Chapter Twenty-eight

Broker talked to J. T. on his cell as he drove, explaining his predicament. J. T. mostly listened. Then Broker hung up and traveled the back roads south into Lake Elmo. Ordinarily he’d enjoy this drive; escaping the malls, the subdivisions, the freeways. The last few miles to J. T.’s farm, Broker traveled on a timeless two-lane county road. Just rolling fields broken up by tree lines and the silhouettes of silos and barns floating on the horizon in the haze of heat.

Pretty country, except Broker’s eyes kept wandering to his rearview mirror, where he could see the face of the grinning driver of the red Stillwater Towing truck that had loaded his shit-afflicted Ranger on its flat tilt bed.

The sign by the mailbox said: Royal Kraal Ostriches.
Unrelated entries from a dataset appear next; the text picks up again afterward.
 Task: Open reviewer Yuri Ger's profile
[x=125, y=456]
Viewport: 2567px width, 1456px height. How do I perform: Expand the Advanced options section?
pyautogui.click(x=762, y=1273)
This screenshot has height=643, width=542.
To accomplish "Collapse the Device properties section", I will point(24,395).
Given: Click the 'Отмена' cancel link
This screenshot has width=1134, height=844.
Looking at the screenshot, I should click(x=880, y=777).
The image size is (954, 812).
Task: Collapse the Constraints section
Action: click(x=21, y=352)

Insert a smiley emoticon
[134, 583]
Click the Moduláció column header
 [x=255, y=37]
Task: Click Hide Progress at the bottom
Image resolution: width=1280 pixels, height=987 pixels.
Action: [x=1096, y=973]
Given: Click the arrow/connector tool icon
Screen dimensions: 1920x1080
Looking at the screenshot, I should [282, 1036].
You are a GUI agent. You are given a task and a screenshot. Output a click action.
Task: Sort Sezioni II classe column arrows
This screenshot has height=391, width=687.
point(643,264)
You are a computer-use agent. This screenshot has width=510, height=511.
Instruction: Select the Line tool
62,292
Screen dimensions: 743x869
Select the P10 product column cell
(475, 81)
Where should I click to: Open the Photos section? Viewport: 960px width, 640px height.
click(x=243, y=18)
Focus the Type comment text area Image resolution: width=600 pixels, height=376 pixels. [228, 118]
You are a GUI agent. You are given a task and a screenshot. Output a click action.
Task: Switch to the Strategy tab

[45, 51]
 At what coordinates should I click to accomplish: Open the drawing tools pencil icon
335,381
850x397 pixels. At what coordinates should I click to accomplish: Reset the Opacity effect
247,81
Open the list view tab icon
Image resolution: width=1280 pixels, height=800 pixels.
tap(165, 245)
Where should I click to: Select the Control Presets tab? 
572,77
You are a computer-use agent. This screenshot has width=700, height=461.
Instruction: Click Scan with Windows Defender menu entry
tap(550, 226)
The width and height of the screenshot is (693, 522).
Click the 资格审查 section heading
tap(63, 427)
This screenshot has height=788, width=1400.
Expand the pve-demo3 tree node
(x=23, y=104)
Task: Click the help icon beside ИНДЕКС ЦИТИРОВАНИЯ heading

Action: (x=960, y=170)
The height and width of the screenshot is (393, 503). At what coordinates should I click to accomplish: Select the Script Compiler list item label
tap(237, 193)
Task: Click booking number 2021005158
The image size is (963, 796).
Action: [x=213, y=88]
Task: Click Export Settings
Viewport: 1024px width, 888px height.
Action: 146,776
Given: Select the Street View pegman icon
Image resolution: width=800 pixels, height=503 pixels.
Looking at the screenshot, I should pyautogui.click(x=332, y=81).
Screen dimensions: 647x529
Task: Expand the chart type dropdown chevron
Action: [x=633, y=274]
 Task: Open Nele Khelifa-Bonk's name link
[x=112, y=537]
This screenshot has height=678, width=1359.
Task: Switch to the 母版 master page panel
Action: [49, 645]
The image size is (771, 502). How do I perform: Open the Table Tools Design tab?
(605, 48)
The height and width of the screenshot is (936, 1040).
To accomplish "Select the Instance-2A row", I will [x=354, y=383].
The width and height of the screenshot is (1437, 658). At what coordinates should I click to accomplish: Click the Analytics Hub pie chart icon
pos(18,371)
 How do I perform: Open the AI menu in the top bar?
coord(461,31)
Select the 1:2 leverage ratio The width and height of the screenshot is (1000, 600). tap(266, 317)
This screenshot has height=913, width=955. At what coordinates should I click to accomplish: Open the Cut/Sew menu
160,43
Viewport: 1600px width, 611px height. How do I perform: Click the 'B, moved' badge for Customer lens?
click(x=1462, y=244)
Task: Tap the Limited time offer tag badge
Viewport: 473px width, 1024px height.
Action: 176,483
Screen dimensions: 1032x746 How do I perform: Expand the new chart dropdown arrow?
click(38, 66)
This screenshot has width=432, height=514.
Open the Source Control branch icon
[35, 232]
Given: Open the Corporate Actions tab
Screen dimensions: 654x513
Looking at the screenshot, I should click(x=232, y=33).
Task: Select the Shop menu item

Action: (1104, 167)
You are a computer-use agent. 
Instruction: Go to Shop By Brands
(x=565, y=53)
J. T. Merryweather ran about two hundred birds on one hundred acres. Besides the pens for the stock, J. T. had fields in alfalfa, oats, and corn. He had a big red barn and a comfortable farmhouse in the shade of a huge willow tree. Today the long willow branches hung like a limp hula skirt.

Broker directed the tow truck driver to unload the Ranger next to a manure spreader J. T. had parked by the barn. He paid the driver and watched the truck turn back on the county road and disappear.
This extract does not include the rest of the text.